Otro hallazgo fue la presencia de necrosis cortical e imágenes que reflejaban el daño subagudo o crónico7. Dentro de las causas de necrosis laminar descritas en la bibliografía se describen: lesión isquémica, enfermedad de moyamoya, meningoencefalitis, estados epilépticos y traumatismo craneal no accidental, entre otros7.

Con respecto a la espectroscopia, los hallazgos fueron coincidentes con los de la bibliografía. Se demostró disminución del NAA, compatible con una pérdida neuronal y aumento del glutamato, que se explica por su liberación exagerada en las terminales presinápticas frente a estímulos traumáticos como parte del mecanismo de exitocitosis8.

El traumatismo de cuello, cabeza o ambos puede estar asociado a disección vascular o embolia grasa y accidente cerebrovascular isquémico consecuente9. Este hecho es más frecuente en niños que en adultos y puede afectar a cualquier territorio vascular. Algunos autores lo consideraron una consecuencia del edema cerebral y la hipertensión intracraneal con presión de perfusión cerebral reducida. Otros, en cambio, lo consideran secundario a disección arterial por el estiramiento del cuello con formación de trombo oclusivo10.

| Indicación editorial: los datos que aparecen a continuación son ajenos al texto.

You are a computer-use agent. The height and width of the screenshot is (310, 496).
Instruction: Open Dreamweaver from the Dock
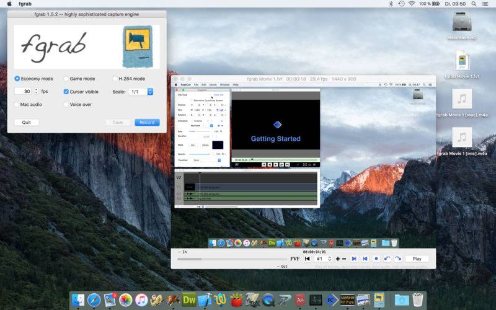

En nuestro caso, el examen de los vasos del cuello no mostró afección, por lo que asumimos que se trataría de daño axonal de origen hipóxico. La hipoxia la consideramos secundaria a la apnea producida por la rotación sobre el eje del tronco cerebral, facilitada por la pobre musculatura del cuello y el tamaño proporcionalmente mayor de la cabeza en esta etapa de la vida. La hipoxia, a su vez, desencadenaría edema cerebral con elevación de la presión intracraneal, menor presión de perfusión sanguínea y consecuente isquemia cerebral.

Conclusión

Es de vital importancia el conocimiento de los signos clínicos y de los hallazgos por imágenes del traumatismo craneal no accidental para lograr su diagnóstico temprano. Tanto una anamnesis orientada, como un completo examen físico y la obtención de imágenes adecuadas del sistema nervioso central, desempeñan un papel preponderante en la confirmación del diagnóstico presuntivo. El abordaje interdisciplinario (urgencias pediátricas/diagnóstico por imágenes) es la clave en el manejo de estos pacientes.

Conflicto de intereses

Los autores declaran no tener ningún conflicto de intereses.